TRY IT
Each entry must appear in the answer exactly as it does here.

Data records
• • • •

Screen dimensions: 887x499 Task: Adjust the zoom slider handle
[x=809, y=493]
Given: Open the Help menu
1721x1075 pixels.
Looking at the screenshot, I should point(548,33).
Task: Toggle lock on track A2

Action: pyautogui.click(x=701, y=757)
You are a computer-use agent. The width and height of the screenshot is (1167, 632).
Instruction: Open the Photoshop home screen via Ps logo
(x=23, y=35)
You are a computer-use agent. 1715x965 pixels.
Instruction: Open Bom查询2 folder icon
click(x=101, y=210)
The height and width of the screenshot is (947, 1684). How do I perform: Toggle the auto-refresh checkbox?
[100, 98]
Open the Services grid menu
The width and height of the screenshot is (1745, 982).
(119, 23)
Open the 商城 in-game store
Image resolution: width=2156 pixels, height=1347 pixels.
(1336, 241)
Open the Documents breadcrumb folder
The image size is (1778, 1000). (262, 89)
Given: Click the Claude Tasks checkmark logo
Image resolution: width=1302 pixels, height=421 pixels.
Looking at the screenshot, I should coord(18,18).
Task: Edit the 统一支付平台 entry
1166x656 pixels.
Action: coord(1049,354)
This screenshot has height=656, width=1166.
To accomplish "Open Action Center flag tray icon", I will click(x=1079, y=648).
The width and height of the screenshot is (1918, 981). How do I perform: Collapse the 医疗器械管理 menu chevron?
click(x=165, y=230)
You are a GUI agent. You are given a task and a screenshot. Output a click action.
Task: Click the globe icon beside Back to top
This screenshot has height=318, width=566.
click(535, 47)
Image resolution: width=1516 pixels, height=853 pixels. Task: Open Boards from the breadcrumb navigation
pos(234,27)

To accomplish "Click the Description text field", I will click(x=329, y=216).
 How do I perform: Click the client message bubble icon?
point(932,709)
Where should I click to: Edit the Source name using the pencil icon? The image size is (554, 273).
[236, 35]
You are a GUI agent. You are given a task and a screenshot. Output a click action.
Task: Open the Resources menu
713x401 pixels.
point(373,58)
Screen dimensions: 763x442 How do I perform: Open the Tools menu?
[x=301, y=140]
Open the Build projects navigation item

• • • •

TASK SOLUTION
Screen dimensions: 887x499 Task: Adjust the zoom slider handle
[x=809, y=493]
Given: Open the Help menu
1721x1075 pixels.
Looking at the screenshot, I should point(548,33).
Task: Toggle lock on track A2

Action: pyautogui.click(x=701, y=757)
You are a computer-use agent. The width and height of the screenshot is (1167, 632).
Instruction: Open the Photoshop home screen via Ps logo
(x=23, y=35)
You are a computer-use agent. 1715x965 pixels.
Instruction: Open Bom查询2 folder icon
click(x=101, y=210)
The height and width of the screenshot is (947, 1684). How do I perform: Toggle the auto-refresh checkbox?
[100, 98]
Open the Services grid menu
The width and height of the screenshot is (1745, 982).
(119, 23)
Open the 商城 in-game store
Image resolution: width=2156 pixels, height=1347 pixels.
(1336, 241)
Open the Documents breadcrumb folder
The image size is (1778, 1000). (262, 89)
Given: Click the Claude Tasks checkmark logo
Image resolution: width=1302 pixels, height=421 pixels.
Looking at the screenshot, I should coord(18,18).
Task: Edit the 统一支付平台 entry
1166x656 pixels.
Action: coord(1049,354)
This screenshot has height=656, width=1166.
To accomplish "Open Action Center flag tray icon", I will click(x=1079, y=648).
The width and height of the screenshot is (1918, 981). How do I perform: Collapse the 医疗器械管理 menu chevron?
click(x=165, y=230)
You are a GUI agent. You are given a task and a screenshot. Output a click action.
Task: Click the globe icon beside Back to top
This screenshot has height=318, width=566.
click(535, 47)
Image resolution: width=1516 pixels, height=853 pixels. Task: Open Boards from the breadcrumb navigation
pos(234,27)

To accomplish "Click the Description text field", I will click(x=329, y=216).
 How do I perform: Click the client message bubble icon?
point(932,709)
Where should I click to: Edit the Source name using the pencil icon? The image size is (554, 273).
[236, 35]
You are a GUI agent. You are given a task and a screenshot. Output a click action.
Task: Open the Resources menu
713x401 pixels.
point(373,58)
Screen dimensions: 763x442 How do I perform: Open the Tools menu?
[x=301, y=140]
Open the Build projects navigation item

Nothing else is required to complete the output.